3月20日〜4月5日に開催されている陶芸家・志村正之さんの『ハルヲヨブ2020』という作陶展をのぞくため、5年ぶりに松田の山の上にある時光窯を訪れた。桜の花の下、富士山をのぞむ工房のまわりには、登り窯で焼いた大小さまざまな埴輪がずらり。

入口の斜面で、小屋の前で、裏山で、のんびりと暮らしているかのような埴輪たち。5年前には誰もいなかった、ような気がする。いや、こんなに素敵な埴輪ワールドを目にしていたら、いくら記憶力が弱いぼくでも、忘れていないはずだ。



埴輪と向き合い、あなたはずいぶん口を開けていますね、あなたは腰のねじれ方が素晴らしいな、あなたは目がとっても涼やかだ、なんてひとつひとつ見はじめると、止まらなくなる。そうこうしているうちに、たまらなく好きな表情とボディラインをした埴輪と出会ってしまった。
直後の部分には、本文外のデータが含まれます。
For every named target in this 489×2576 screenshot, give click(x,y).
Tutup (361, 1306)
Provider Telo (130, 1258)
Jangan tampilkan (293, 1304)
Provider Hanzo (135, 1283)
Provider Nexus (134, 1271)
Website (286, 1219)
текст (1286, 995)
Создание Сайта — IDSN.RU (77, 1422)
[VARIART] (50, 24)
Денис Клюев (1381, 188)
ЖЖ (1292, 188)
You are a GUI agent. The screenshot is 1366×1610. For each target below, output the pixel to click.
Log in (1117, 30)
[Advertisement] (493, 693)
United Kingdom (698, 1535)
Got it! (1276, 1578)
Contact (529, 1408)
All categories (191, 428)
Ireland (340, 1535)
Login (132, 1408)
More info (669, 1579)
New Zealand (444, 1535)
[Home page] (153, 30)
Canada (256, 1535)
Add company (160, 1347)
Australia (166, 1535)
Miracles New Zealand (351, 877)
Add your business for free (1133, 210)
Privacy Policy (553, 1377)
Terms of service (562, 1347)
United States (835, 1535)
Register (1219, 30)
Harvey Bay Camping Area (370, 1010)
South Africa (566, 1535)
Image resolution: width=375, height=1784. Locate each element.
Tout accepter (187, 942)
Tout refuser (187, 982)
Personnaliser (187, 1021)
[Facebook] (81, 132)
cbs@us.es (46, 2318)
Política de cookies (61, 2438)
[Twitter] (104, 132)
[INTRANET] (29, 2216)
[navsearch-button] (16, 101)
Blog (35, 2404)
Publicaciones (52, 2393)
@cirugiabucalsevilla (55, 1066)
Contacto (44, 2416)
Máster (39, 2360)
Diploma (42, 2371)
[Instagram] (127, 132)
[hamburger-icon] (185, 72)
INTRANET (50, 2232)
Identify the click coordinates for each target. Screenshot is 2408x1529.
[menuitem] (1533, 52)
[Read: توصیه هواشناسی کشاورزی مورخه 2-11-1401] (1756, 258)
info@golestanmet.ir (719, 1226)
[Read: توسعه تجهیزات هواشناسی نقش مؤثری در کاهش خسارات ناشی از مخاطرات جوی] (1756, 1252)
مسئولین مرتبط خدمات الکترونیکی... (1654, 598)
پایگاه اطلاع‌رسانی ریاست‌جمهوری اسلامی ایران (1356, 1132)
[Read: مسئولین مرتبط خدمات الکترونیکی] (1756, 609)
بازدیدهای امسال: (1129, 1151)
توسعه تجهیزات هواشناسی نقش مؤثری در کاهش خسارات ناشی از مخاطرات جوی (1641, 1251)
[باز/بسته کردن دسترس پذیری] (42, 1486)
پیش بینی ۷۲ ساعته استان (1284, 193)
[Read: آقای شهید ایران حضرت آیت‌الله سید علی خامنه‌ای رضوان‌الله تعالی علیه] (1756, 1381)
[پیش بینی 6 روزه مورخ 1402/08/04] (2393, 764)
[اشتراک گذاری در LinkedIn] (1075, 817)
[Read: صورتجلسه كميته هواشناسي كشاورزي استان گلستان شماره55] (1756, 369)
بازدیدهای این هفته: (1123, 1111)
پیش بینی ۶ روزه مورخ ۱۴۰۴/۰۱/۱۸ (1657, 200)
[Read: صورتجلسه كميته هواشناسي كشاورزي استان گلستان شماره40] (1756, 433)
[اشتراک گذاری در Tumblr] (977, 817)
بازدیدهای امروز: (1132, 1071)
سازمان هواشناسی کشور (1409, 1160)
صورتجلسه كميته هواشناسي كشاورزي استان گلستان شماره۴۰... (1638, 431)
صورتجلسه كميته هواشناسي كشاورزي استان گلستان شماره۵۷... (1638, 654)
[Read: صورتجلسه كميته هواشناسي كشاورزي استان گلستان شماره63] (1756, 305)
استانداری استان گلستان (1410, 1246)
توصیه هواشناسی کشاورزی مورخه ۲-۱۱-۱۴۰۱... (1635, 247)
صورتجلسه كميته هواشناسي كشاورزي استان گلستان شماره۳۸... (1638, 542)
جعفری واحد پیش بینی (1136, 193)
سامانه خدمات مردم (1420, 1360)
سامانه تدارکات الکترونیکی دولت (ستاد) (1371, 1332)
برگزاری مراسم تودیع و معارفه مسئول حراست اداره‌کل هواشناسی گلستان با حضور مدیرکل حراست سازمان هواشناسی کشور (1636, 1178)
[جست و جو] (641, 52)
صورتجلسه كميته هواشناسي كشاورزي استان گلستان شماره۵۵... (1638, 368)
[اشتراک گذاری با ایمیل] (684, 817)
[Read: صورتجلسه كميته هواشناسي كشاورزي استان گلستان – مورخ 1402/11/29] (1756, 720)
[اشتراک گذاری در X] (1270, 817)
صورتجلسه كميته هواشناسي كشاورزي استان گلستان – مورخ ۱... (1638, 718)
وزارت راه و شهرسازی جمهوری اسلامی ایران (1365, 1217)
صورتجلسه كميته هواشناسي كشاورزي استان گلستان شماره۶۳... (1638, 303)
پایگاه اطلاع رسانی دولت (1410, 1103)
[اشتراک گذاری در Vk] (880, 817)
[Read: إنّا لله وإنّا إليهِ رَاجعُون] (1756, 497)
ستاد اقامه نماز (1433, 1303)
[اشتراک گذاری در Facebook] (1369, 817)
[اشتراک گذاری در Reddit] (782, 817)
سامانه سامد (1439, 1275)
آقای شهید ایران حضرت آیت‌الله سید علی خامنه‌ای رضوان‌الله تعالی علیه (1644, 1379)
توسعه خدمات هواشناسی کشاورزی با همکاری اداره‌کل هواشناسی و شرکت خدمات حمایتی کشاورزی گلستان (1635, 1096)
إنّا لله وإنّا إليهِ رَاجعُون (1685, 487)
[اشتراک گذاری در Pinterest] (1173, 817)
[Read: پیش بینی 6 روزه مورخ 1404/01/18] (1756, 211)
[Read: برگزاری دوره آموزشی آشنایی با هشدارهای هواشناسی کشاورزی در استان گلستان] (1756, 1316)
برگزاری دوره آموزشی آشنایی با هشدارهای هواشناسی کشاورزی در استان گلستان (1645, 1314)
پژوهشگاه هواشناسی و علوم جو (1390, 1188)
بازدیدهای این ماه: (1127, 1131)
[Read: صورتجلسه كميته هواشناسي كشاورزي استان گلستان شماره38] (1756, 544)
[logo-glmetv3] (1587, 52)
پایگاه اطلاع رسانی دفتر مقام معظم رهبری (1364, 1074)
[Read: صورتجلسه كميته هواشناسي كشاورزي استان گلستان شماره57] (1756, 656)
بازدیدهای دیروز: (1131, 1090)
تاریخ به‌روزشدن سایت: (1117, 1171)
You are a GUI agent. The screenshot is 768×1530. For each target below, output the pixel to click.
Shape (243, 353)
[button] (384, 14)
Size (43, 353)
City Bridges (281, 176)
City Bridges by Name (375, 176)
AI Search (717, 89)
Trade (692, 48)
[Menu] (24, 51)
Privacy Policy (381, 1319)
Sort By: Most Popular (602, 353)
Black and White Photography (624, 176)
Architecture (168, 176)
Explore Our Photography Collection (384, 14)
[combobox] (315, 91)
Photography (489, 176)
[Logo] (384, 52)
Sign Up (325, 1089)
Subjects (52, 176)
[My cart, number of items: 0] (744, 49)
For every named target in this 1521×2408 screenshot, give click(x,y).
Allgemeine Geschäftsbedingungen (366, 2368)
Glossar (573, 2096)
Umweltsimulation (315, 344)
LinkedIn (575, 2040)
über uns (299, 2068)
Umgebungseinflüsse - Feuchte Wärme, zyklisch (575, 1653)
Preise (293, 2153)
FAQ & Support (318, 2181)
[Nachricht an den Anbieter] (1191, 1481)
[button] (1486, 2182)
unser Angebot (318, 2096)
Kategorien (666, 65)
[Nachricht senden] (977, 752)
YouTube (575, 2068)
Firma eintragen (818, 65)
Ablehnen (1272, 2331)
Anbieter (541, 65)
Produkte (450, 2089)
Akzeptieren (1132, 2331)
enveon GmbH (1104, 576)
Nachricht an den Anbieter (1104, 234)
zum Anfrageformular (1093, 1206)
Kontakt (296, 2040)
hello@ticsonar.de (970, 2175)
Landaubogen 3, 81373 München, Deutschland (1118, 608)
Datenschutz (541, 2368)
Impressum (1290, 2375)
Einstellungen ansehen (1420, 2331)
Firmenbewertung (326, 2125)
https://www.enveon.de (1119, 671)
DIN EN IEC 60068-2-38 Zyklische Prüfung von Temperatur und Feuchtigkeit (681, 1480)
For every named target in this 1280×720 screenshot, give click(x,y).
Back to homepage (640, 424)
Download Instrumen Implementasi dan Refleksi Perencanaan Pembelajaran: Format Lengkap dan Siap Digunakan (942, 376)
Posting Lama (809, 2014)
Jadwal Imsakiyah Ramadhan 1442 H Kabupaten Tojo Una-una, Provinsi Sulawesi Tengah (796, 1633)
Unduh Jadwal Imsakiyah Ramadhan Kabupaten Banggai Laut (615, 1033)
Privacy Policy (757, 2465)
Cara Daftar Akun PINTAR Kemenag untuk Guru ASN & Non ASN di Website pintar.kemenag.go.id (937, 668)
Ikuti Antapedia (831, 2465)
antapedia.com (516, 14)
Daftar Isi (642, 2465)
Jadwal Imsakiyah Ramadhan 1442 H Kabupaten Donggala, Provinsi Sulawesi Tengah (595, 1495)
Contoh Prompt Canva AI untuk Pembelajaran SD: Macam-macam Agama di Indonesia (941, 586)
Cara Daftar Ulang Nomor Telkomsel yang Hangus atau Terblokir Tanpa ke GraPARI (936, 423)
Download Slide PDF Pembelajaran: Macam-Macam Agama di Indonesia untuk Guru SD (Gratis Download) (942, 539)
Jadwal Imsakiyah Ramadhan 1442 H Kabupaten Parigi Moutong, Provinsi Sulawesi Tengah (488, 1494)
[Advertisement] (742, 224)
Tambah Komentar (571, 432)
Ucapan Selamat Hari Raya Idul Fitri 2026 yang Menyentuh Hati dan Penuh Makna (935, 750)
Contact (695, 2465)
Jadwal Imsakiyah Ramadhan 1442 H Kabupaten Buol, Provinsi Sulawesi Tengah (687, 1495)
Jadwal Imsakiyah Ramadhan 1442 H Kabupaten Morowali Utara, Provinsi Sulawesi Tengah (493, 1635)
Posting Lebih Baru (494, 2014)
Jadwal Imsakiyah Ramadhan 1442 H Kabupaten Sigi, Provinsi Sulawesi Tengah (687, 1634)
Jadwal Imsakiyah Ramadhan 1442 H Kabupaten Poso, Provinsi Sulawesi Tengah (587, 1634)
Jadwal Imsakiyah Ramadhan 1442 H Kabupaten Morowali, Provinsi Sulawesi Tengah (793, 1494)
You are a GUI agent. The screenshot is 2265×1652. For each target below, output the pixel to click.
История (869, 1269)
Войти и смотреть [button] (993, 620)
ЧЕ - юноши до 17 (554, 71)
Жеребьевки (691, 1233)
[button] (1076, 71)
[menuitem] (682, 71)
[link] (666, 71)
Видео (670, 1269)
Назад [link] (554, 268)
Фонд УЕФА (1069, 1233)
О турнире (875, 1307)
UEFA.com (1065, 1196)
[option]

ほかのどの埴輪よりも澄みきった美しい声で歌っているように見えた。ヒトメボレ。連れ帰って、うちの庭で暮らしてもらいたかった。


しかし、ぼくたちが結ばれることはなかった。残念ながら、ここにある埴輪はごく小さいものを除いて、売り物ではないのだ。志村さんはこれから何十年もかけて1000体の埴輪をつくり、それを野山に並べた風景を見てみたい、という。いまは、まだ200体くらいで、年一度、10〜11月ごろに窯を焚くとか。ならば毎年、桜が咲くころに、あのヒトメボレ埴輪と、その新しい仲間たちに、会いに来ようと決めた。